◆ Seite ◆
..............................
Aber als Teil der Schriftgeschichte sind sie im Rahmen der Kalligraphiegeschichte bedeutsam.

Die chinesische Schrift

Das Medium der ostasiatischen Kalligraphie ist die chinesische Schrift. 
Die chinesische Schrift ging aus Piktogrammen hervor. Ihre einzelnen Bestandteile lassen sich noch heute auf diese ursprünglichen Bedeutungsträger zurückverfolgen, auch wenn die Zeichenformen im Laufe der Geschichte stark abstrahiert wurden. Daher ist ihre ein starker bildhafter Charakter zu eigen.


Abb. 1

Ganz links die archaische, ganz recht die moderne
Form des chinesischen Zeichens für Regen.
Die Abstraktion nimmt im Laufe der Schriftgeschichte zu.


Chinesische Schriftzeichen besitzen neben ihrem Lautgehalt einen Bedeutungsgehalt. 
So kann ein einzelnes Zeichen eine Bedeutung, ein Wort ausdrücken. In Kombination mit mehreren Zeichen können so durch die zusammengesetzte Bedeutung neue Worte gebildet werden. Die meisten Wörter im Chinesischen und Japanischen werden mit einem Zeichen oder Komposita aus zwei Zeichen dargestellt (im Falle des Japanischen kommen dazu noch Silbenzeichen zur Anzeige der Flexion bei Verben und zur Wiedergabe von grammatischen Partikeln).
..............................
◆ Übungsdaten ◆

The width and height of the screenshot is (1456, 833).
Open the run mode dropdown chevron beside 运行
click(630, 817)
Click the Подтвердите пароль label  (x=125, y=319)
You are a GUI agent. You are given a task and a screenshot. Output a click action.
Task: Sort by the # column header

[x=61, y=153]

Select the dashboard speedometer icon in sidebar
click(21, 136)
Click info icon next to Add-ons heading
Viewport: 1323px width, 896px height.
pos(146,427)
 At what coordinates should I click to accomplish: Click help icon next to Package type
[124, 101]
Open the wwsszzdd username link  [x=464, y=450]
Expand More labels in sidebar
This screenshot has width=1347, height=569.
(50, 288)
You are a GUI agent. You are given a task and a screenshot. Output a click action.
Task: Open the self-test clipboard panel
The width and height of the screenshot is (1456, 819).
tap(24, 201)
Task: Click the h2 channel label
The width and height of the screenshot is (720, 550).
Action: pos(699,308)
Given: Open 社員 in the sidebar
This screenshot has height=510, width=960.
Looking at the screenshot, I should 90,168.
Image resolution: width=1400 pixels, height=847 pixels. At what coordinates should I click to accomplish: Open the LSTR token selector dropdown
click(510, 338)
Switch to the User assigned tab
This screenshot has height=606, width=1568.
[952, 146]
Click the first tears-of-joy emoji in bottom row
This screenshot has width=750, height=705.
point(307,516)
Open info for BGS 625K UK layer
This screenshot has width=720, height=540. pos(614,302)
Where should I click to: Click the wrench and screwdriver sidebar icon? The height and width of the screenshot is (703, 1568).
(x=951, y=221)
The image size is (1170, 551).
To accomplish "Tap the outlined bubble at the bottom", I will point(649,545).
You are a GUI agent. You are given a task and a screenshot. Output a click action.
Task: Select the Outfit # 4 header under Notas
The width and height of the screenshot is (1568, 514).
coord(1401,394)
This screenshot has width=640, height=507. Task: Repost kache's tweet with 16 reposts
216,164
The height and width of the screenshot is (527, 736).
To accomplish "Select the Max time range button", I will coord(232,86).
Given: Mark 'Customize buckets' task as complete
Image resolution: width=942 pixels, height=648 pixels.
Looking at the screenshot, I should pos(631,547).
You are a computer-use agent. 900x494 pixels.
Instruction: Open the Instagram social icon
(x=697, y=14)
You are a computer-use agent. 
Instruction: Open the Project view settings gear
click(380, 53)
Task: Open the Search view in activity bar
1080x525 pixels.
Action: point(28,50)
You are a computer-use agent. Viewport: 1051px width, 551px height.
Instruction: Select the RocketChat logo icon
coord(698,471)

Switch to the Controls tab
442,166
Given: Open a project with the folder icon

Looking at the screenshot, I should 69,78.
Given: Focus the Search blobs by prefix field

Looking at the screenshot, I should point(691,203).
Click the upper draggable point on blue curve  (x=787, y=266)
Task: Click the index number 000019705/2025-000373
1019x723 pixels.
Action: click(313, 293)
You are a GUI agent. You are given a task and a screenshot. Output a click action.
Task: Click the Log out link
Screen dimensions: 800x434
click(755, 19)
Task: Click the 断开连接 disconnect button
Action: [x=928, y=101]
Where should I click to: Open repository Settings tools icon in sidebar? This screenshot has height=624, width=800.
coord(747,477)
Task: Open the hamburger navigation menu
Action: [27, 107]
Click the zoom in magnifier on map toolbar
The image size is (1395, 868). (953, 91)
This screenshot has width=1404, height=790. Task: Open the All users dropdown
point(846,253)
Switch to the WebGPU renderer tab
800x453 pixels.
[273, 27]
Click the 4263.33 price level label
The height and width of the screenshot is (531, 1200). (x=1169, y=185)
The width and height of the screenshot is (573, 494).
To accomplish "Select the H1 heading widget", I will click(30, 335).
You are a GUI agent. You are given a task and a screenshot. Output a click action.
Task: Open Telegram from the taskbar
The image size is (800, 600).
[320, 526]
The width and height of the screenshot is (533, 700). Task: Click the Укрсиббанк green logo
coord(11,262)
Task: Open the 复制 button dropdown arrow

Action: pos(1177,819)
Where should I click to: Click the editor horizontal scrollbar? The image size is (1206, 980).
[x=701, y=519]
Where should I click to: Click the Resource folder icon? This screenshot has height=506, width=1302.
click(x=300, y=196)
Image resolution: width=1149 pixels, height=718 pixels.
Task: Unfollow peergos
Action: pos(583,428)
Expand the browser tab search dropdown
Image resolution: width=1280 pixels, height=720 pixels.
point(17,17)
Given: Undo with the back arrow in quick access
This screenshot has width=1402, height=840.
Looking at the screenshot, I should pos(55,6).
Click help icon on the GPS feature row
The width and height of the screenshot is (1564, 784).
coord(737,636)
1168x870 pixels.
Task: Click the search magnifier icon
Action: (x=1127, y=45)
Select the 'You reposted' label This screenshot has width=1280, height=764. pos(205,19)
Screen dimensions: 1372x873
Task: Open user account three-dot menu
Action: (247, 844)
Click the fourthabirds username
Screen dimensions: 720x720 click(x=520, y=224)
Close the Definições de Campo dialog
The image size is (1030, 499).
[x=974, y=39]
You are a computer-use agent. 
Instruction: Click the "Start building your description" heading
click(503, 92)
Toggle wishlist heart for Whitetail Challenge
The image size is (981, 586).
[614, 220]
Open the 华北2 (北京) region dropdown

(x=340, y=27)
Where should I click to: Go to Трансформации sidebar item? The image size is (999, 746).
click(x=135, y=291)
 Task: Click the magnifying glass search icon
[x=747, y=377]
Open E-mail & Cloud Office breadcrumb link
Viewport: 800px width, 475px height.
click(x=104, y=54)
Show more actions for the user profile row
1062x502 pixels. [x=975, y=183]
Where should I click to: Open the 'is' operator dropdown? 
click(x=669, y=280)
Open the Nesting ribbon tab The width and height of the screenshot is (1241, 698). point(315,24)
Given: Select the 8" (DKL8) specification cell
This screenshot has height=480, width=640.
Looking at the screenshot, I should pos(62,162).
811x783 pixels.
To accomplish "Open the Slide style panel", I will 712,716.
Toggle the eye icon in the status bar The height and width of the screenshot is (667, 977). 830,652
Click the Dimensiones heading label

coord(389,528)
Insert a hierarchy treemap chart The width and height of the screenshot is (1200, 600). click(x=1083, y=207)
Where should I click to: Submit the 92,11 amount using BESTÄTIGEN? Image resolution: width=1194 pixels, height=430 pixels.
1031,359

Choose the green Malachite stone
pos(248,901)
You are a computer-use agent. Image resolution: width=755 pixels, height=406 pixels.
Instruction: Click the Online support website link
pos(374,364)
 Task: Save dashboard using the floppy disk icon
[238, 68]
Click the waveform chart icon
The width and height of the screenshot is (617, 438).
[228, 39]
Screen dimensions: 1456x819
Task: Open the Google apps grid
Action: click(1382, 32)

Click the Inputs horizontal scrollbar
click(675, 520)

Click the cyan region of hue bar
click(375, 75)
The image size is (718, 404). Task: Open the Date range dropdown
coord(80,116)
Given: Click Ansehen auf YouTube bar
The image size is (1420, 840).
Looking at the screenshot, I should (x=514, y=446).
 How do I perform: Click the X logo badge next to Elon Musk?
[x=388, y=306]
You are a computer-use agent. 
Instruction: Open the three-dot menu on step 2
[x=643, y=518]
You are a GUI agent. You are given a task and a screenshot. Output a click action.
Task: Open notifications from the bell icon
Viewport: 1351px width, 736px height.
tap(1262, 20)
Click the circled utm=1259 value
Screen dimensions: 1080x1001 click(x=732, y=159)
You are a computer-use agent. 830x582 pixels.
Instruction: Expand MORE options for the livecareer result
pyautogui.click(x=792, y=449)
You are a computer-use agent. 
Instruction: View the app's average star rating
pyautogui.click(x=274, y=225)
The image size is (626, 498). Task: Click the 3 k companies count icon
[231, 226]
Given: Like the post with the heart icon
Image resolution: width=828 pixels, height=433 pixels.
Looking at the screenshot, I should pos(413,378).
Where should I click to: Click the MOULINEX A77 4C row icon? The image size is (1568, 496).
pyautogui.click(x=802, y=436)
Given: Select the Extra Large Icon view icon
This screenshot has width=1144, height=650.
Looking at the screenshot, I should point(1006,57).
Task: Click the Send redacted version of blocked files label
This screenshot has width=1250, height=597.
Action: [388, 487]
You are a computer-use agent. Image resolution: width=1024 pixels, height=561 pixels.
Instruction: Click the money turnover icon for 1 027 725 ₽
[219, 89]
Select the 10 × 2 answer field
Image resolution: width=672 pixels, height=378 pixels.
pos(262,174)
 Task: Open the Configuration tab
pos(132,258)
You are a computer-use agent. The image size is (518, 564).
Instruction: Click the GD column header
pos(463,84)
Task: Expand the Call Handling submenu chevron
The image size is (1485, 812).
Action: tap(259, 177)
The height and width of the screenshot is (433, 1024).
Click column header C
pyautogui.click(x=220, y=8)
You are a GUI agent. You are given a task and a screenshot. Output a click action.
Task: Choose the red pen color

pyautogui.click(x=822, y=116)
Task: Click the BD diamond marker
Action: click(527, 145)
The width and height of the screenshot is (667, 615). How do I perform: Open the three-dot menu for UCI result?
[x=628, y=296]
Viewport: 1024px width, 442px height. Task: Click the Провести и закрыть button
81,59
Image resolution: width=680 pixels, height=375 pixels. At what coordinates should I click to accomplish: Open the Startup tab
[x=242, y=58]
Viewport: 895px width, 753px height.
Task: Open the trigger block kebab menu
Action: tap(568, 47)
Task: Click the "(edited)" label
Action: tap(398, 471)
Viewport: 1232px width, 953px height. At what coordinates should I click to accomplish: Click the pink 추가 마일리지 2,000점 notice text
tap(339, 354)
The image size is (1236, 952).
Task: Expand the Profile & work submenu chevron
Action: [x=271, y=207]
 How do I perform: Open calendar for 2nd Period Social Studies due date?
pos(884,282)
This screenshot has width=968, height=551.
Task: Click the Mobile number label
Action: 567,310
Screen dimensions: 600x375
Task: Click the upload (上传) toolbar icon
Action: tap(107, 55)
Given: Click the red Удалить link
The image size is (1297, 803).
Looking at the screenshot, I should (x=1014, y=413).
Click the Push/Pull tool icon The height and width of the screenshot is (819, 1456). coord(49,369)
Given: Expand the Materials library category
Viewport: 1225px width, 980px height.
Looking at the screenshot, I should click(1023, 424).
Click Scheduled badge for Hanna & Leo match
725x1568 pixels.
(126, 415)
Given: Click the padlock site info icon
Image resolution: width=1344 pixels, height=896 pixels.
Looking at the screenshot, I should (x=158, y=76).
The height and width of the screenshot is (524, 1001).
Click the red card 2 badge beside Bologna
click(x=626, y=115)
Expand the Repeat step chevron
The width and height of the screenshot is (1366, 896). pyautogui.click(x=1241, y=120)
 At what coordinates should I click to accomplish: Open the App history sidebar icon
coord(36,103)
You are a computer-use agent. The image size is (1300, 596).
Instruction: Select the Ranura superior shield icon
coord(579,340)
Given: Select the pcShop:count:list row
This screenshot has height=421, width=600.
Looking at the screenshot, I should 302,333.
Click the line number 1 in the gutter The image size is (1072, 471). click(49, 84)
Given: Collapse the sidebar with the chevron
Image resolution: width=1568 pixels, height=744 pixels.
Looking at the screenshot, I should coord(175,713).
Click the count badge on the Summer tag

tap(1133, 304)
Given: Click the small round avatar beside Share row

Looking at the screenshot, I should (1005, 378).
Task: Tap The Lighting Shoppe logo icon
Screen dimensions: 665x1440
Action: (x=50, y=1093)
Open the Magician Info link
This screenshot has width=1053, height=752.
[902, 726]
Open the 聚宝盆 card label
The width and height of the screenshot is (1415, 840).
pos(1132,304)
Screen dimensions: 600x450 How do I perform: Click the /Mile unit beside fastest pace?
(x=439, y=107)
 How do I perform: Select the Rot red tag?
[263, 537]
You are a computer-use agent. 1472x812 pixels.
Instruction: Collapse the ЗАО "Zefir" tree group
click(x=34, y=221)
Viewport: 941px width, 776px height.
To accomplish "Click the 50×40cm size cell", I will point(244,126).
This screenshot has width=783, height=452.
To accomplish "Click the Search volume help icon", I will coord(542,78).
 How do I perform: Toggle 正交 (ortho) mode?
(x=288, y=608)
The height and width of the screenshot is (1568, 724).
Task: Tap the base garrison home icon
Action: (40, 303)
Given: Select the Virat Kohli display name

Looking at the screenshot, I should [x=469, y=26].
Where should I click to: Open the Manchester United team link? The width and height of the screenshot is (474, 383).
..............................
◆ Aufgaben ◆
1. Zitiere aus dem Text über die chinesische Schrift wortgetreu die Stelle, die mit „Die Abstraktion nimmt im“ beginnt und bis einschließlich „von grammatischen Partikeln).“ reicht.
2. Gib bitte aus den Datensätzen die Zeilen unverändert aus, beginnend mit der Zeile mit „How do I perform: Click the X“ und weiter bis einschließlich der Zeile mit „[x=643, y=518]“.

◆ Lösungen ◆
1.
Die Abstraktion nimmt im Laufe der Schriftgeschichte zu.


Chinesische Schriftzeichen besitzen neben ihrem Lautgehalt einen Bedeutungsgehalt. 
So kann ein einzelnes Zeichen eine Bedeutung, ein Wort ausdrücken. In Kombination mit mehreren Zeichen können so durch die zusammengesetzte Bedeutung neue Worte gebildet werden. Die meisten Wörter im Chinesischen und Japanischen werden mit einem Zeichen oder Komposita aus zwei Zeichen dargestellt (im Falle des Japanischen kommen dazu noch Silbenzeichen zur Anzeige der Flexion bei Verben und zur Wiedergabe von grammatischen Partikeln).

2.
 How do I perform: Click the X logo badge next to Elon Musk?
[x=388, y=306]
You are a computer-use agent. 
Instruction: Open the three-dot menu on step 2
[x=643, y=518]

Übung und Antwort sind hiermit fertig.